4. A Different Kind Of Beauty: Emma (2020)
In addition to Avatar, Jane Austen’s Emma presents a different version of beauty. The lighthearted and playful marriage of the flute and the violin match the delicacy in the pictures. In addition, the film score carries the pleasant undertones of the piano to make the sound whole.
The album of featured cinematic soundtracks consisting of work by Isobel Waller-Bridge, David Schweitzer, Mandy Prior, and many others. In collaboration, they replicated Emma Woodhouse’s (Anya Taylor-Joy) feminine charm and the reminiscence of the English-Georgian era. In other words, their work altogether produced a cinematic soundtrack filled with class, grace, and femininity. Although Emma was recently released and requires further evaluation, the melody of this literature reenactment is a piece to be remembered and cherished.
5. The Lively Music Of Inside Out (2015)
Lastly, we recognize a well-known Disney/Pixar film in its imaginative animation. It creates a world that roots from the thoughts and emotions in our subconscious.

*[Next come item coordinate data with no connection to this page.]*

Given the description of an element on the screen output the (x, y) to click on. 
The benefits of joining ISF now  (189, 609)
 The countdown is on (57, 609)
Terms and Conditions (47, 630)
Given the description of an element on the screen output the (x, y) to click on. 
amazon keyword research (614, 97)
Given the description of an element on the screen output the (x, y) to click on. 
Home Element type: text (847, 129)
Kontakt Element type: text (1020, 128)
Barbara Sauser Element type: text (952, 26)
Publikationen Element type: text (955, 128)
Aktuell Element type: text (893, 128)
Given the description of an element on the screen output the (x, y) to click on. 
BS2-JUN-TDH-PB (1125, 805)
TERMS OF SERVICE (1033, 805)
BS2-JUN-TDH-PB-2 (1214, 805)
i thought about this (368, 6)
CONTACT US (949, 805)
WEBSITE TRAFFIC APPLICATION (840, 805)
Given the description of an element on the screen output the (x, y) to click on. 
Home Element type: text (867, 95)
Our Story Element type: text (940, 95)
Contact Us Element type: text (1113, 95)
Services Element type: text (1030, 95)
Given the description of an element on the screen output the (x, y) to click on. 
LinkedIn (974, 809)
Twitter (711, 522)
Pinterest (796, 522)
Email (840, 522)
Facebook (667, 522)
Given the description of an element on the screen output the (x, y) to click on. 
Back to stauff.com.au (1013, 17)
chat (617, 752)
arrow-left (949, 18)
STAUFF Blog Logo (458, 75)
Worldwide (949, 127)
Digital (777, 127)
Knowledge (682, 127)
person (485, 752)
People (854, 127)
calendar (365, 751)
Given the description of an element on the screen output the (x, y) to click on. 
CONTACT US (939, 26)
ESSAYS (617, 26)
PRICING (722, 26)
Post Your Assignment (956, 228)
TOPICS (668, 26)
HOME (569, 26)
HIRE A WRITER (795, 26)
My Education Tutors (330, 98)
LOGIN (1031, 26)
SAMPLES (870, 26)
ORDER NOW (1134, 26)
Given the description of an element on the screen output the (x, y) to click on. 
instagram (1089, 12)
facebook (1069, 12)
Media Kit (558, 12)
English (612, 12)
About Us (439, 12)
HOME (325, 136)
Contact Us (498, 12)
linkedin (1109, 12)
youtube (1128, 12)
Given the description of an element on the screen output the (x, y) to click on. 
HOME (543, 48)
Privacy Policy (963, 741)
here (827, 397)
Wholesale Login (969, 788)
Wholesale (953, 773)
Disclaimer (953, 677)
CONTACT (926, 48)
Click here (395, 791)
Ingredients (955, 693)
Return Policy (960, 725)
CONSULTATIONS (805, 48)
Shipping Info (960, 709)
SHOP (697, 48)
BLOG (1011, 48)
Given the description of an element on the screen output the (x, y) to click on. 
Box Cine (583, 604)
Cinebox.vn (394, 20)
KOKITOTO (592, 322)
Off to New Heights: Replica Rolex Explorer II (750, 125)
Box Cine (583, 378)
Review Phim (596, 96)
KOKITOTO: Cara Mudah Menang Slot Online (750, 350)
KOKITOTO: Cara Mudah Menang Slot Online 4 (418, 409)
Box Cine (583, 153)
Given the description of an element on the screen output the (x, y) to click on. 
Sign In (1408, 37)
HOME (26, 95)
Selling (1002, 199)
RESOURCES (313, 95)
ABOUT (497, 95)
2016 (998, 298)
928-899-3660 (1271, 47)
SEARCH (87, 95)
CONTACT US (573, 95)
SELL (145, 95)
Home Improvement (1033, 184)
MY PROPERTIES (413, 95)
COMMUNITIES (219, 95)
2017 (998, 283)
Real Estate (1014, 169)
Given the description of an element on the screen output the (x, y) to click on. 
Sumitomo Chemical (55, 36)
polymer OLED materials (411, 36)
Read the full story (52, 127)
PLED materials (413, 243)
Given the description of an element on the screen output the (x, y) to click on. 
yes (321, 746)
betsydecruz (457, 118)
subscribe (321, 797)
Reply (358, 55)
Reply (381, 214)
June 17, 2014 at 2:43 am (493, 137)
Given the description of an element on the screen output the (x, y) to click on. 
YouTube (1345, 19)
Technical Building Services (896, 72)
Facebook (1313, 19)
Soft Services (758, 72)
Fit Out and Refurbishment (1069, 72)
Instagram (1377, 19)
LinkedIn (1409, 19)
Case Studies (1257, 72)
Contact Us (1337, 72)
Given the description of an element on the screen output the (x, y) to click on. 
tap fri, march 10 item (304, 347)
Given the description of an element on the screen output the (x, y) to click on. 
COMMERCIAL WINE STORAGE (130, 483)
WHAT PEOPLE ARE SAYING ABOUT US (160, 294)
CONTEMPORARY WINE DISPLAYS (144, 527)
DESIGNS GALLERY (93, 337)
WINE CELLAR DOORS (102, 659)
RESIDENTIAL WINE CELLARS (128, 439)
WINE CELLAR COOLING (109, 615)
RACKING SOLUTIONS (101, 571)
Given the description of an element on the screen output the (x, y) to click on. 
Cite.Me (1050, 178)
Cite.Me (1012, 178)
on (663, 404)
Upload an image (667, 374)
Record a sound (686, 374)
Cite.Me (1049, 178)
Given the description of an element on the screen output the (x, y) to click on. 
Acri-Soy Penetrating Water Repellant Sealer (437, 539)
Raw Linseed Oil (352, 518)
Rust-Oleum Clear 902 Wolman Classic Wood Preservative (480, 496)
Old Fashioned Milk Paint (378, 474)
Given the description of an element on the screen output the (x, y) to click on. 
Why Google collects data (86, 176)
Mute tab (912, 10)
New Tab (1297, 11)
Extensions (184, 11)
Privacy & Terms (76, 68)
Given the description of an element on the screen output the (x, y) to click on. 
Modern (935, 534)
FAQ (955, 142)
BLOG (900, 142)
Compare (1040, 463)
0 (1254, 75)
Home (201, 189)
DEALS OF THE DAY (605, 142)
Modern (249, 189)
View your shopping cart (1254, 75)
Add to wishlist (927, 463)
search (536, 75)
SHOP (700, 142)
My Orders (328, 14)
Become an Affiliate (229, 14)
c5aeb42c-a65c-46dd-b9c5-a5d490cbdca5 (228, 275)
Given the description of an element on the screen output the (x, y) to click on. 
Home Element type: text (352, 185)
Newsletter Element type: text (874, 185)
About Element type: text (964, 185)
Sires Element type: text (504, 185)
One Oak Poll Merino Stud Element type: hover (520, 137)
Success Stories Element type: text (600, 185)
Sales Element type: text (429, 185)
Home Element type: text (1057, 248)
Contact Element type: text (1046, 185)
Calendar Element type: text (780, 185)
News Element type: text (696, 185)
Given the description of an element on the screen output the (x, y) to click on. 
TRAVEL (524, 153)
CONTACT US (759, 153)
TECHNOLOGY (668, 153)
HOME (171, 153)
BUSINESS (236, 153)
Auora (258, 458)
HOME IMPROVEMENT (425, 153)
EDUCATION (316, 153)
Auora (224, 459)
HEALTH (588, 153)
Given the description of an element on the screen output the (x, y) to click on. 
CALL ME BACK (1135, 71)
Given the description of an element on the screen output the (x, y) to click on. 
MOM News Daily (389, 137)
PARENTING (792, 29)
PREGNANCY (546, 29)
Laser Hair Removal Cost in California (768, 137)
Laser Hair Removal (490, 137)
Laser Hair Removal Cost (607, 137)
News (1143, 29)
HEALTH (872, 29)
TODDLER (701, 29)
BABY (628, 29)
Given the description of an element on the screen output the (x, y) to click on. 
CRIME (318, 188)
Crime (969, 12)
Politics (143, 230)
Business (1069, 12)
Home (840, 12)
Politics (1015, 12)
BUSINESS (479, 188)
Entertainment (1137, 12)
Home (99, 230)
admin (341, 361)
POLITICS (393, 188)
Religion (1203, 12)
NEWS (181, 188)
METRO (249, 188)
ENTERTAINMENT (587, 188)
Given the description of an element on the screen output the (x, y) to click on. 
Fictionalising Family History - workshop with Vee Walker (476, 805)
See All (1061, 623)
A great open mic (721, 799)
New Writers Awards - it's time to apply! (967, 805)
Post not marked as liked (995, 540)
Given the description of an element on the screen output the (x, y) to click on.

In its making, Inside Out brought well-known actors to match voices to the emotions we are all too familiar with. Therefore, with several heart-warming scenes, director Pete Docter indefinitely held Pixar’s reputation for emotional reactions from the audience with “Riley.”
Riley, an only child with a close bond with her parents, deals with a move away from her Michigan home to the city of San Francisco, California. For this storyline, Docter worked alongside composer Michael Giacchino, who based the compositions on his own three children. Therefore, it was Giacchino’s most personal piece yet. His endearing experience in raising his first daughter was the central idea and inspiration for his cinematic soundtracks.
“So it was a strangely/therapeutic emotional journey on this, much more so than many of the films you work on where you’re concentrating on emotions that are emerging from the screen, this was taking them from all aspects of life, it was really, really interesting.”Credit
Despite the five mastered pieces above, many cinematic soundtracks are severely underrated. Moreover, their significance is depreciated. Subsequently, as the film industry continues to progress in its advancements, the additional progression in music composition is something to be anticipated. In other words, our appreciation for movies should include the incredible originals that accompany them.